WASHINGTON – Two House Republicans are asking the White House for documents to explain why a scientist appointed by the Trump administration was removed from her post overseeing a government-wide report on climate change.
Betsy Weatherhead, a career scientist named in November to lead the sweeping National Climate Assessment, was reassigned last month to the U.S. Geological Survey, an Interior Department agency.
The White House declined to say why Weatherhead, a longtime University of Colorado climate scientist who also has worked in the private sector, was removed from her post.
Weatherhead was technically on loan to the White House Office of Science and Technology Policy — which oversees the climate report — and is "returning to her home agency,'' the White House said. No reason was given, nor did officials say when a replacement will be named.
GOP Reps. James Comer of Kentucky and Ralph Norman of South Carolina called Weatherhead's removal suspicious, noting that she has decades of experience in climate science, in academia and the private sector. Whitehead worked at Jupiter Intelligence, a company that provides advice on managing climate change risks, before joining the White House.
“It appears the Biden administration is continuing to purge officials in the government based on their ties to the Trump administration,” they wrote.
Comer is the top Republican on the House Oversight Committee, while Norman is the senior Republican on the panel's environment subcommittee.
Comer and Norman also demanded records last month from the Environmental Protection Agency related to a decision by EPA Administrator Michael Regan to remove dozens of scientists and other experts from two key advisory boards.
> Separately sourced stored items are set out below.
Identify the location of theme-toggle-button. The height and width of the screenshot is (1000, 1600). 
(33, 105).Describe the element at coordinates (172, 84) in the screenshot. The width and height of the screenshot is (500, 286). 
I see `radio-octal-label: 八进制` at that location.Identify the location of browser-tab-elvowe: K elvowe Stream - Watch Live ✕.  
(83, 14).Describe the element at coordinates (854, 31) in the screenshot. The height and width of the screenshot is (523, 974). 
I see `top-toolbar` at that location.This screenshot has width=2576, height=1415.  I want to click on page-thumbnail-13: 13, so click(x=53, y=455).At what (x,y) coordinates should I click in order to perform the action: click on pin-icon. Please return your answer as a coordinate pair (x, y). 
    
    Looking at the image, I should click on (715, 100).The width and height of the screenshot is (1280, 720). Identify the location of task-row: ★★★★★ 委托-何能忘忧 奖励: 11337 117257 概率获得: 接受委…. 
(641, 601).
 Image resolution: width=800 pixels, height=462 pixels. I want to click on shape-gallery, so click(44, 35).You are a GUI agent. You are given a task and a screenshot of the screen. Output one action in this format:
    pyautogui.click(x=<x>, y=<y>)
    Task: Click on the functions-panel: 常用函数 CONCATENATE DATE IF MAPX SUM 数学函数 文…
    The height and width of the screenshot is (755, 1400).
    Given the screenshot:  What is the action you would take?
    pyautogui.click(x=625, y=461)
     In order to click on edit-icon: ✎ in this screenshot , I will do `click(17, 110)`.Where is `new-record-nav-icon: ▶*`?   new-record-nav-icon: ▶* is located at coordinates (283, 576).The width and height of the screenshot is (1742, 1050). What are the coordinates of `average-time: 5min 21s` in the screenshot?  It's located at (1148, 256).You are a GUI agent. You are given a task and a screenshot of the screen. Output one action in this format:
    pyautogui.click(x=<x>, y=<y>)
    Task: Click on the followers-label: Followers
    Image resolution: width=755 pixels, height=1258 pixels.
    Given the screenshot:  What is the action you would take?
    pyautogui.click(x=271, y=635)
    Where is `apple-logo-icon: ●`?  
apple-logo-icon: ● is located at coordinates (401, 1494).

In a letter to Jane Lubchenco, deputy director for climate and environment at the White House science and technology policy office, Comer and Norman said Weatherhead's selection to oversee the National Climate Assessment “received widespread adulation from Democrats, Republicans and even Obama administration officials.''
Don Wuebbles, who helped lead a climate assessment during the Obama administration, called Weatherhead “bright and accomplished'' and told The Washington Post "she’s certainly a reasonable choice for this.”
Weatherhead's reassignment within the first months of a new administration appears “solely based on her ties to the Trump administration,'' Comer and Norman wrote, and “demonstrates yet another example of a deeply troubling partisan political agenda" under President Joe Biden.
The National Climate Assessment is the U.S. government’s definitive report on the effects of climate change and includes contributions from at least 13 government agencies. The most recent report, issued in 2018, warned that natural disasters are worsening in the United States because of global warming.
Despite concerns that Trump administration officials would tamper with its findings, the report was widely praised as accurately portraying the threat posed by climate change.
Trump, who has repeatedly downplayed or disputed the effects of climate change, said he read some of the report “and it’s fine.” But Trump said he did not believe the report's key conclusion that hurricanes, wildfires and other natural disasters are worsening because of global warming and are likely to cause hundreds of billions of dollars a year in damage.
Biden, meanwhile, calls climate change an existential threat to the planet and has made efforts to slow global warming a top priority of his administration. He led a virtual global summit on climate change from the White House last month.